How is it that we put man on the moon before we figured out it would be a good idea to put wheels on luggage? Priorities. Back then we were explorers! Now we’re just lazy. Look at all of our recent inventions…. We’re lazy.

Why is it that people say they ’slept like a baby’ when babies wake up like every two hours? Because babies don’t usually toss and turn like adults do (because they are up every few hours, they don’t have the same sleep cycle) and because they are cute when sleeping.

If a deaf person has to go to court, is it still called a hearing? Yes… the court hears the motions, not the defendant/plaintiff…

Why are you IN a movie, but you’re ON TV?
Movies (used to) require you to go IN a theater, whereas to watch a program on TV, you had to turn it ON.

Why do people pay to go up tall buildings and then put money in binoculars to look at things on the ground? To get a different perspective.. duh

Why do doctors leave the room while you change? They’re going to see you naked anyway.
They really don’t *want* to see (most of) us naked, so it minimizes the trauma…

Why is ‘bra’ singular and ‘panties’ plural?
Breast is singular and buttocks is plural…

Why do toasters always have a setting that burns the toast to a horrible crisp, which no decent human being would eat?

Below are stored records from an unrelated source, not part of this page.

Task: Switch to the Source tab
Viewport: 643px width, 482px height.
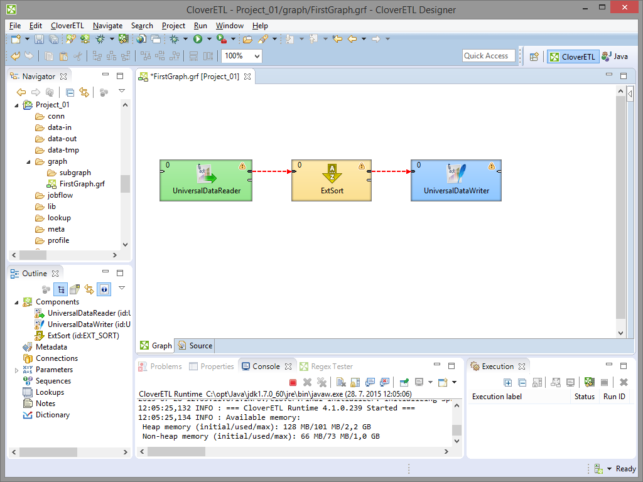Action: click(x=195, y=346)
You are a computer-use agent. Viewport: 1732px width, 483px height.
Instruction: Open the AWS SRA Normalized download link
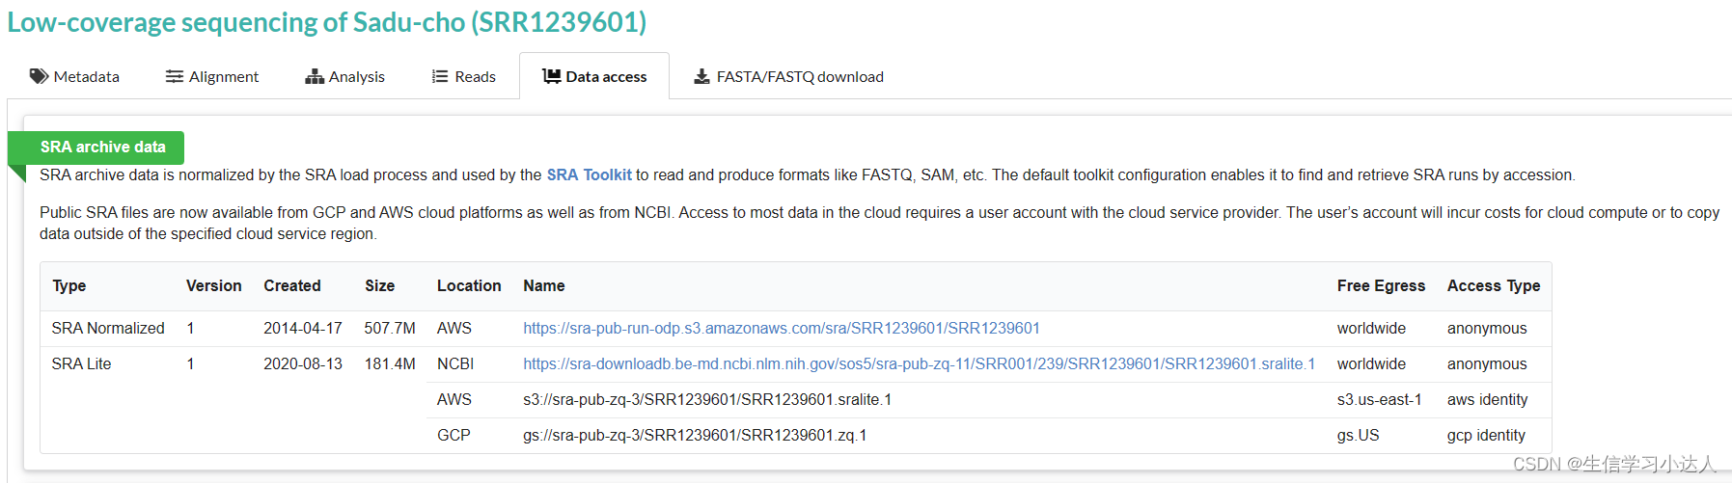point(782,328)
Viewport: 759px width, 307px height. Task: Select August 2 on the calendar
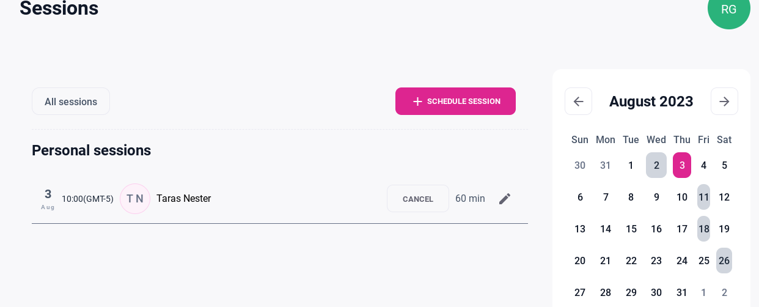pos(656,165)
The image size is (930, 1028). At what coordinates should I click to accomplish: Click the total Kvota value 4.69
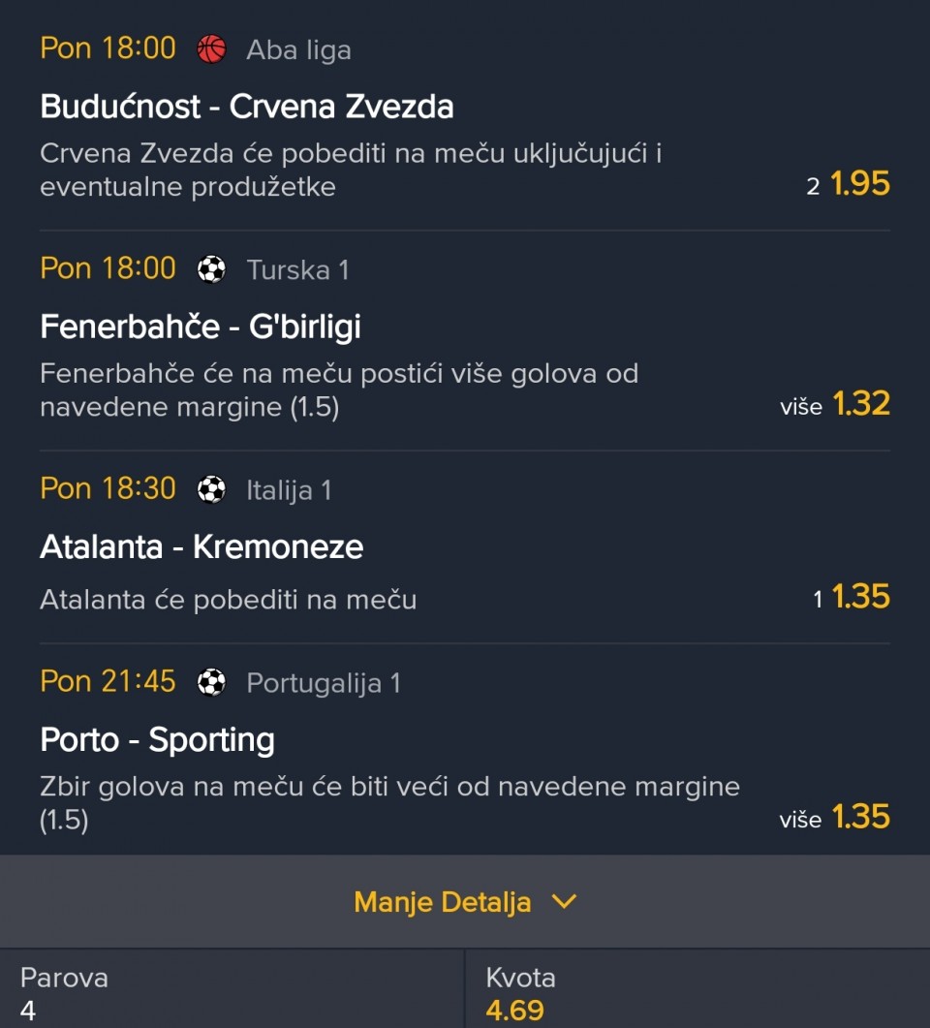[514, 1011]
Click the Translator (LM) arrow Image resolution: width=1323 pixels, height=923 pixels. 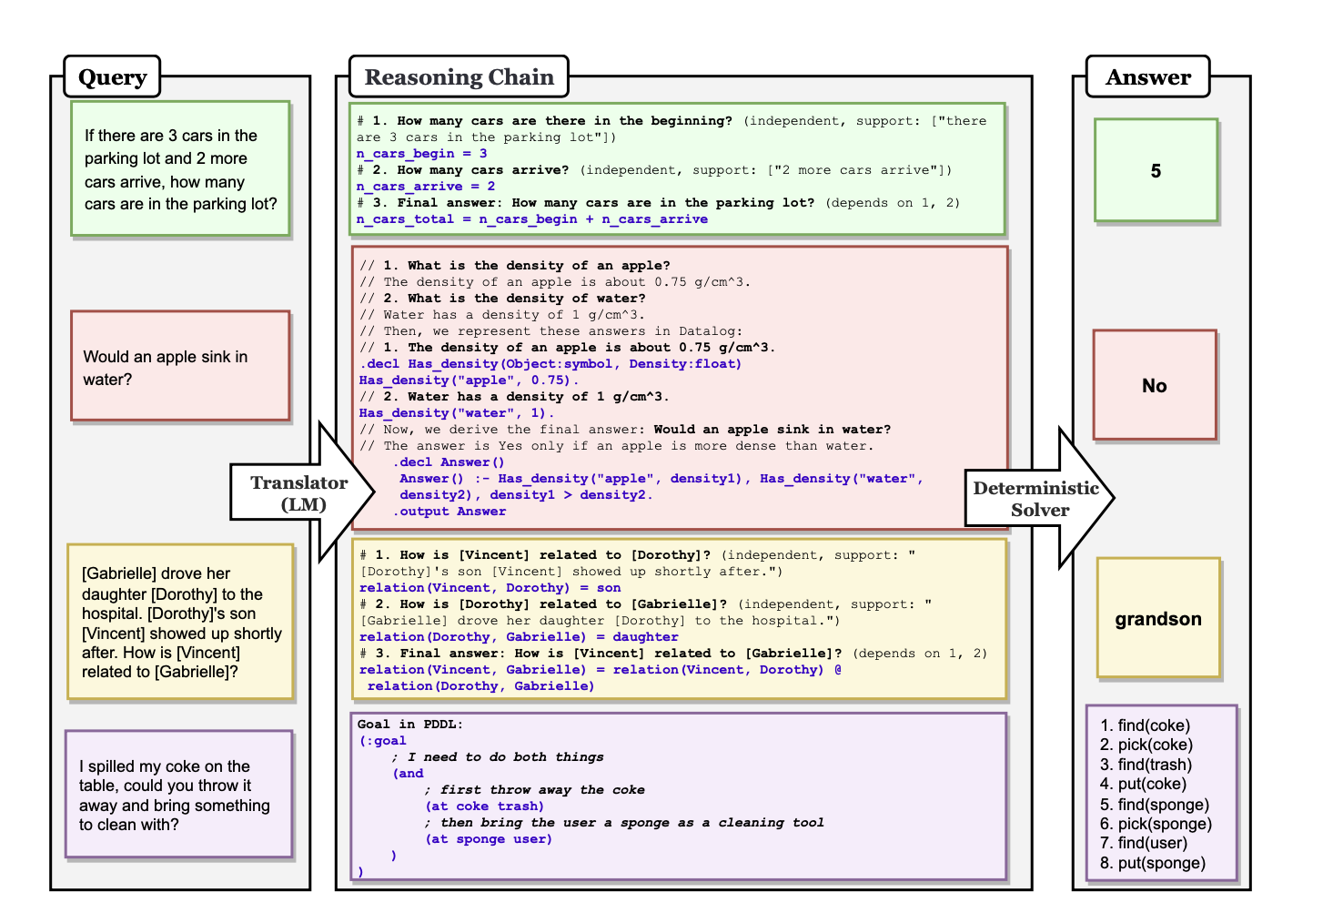tap(300, 493)
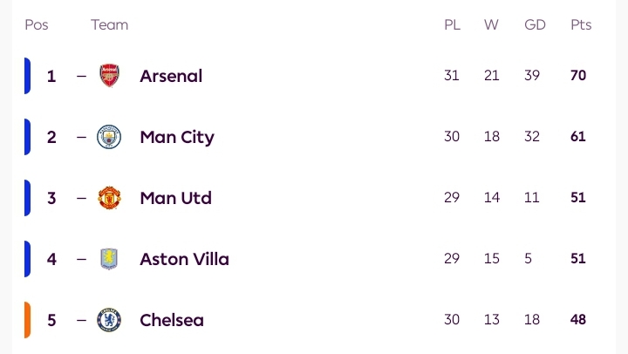This screenshot has height=354, width=628.
Task: Click Arsenal's blue qualification indicator bar
Action: [27, 76]
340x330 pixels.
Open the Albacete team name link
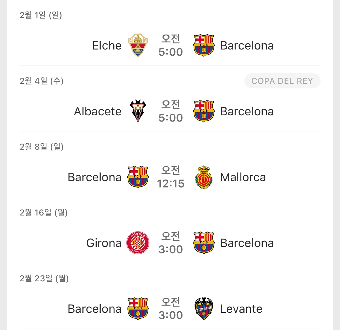(98, 111)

Hey, my late sister used to burn the hell out of the toast and then eat it – are you calling her an indecent human being????

If Jimmy cracks corn and no one cares, why is there a stupid song about him? It is not “No one cares” it is “I don’t care”… duh…

If the professor on Gilligan’s Island can make a radio out of a coconut, why can’t he fix a hole in a boat? The same reason 2-time Nobel prize winner Prof. John Bardeen couldn’t figure out how to use the ball point pen my mom handed him – no common sense (a true story!)

Why does Goofy stand erect while Pluto remains on all fours? They’re both dogs! Goofy talks and Pluto doesn’t – right? Isn’t Goofy more advanced??

If Wile E. Coyote had enough money to buy all that ACME crap, why didn’t he just buy dinner? He’s a hunter–gatherer…

If corn oil is made from corn, and vegetable oil is made from vegetables, what is baby oil made from? Petroleum – besides wasn’t it *really* designed to be used as a lubricant when making a baby ;-)

If electricity comes from electrons, does morality come from morons? Yes

Do the Alphabet song and Twinkle, Twinkle Little Star have the same tune? Yes

Why did you just try singing the two songs above? Just verifying my answer.

Why do they call it an asteroid when it’s outside the hemisphere, but call it a hemorrhoid when it’s in your butt? Hemisphere is the wrong word — period. An asteroid is a celestial object (astro, meaning star-like). On the other hand, Hemo (means “with blood”) and rhoid means flowing – figure it out for yourself! Hmm, on second thought, shouldn’t your period be called a hemorrhoid??

Did you ever notice that when you blow in a dog’s face, he gets mad at you, but when you take him for a car ride, he sticks his head out the window? Blowing on a dog is an act of aggression, but having the wind blow your face is exciting!

Why do we press harder on a remote control when we know the batteries are getting dead? Because we aren’t sure if it’s the batteries, or the damned buttons sticking again!!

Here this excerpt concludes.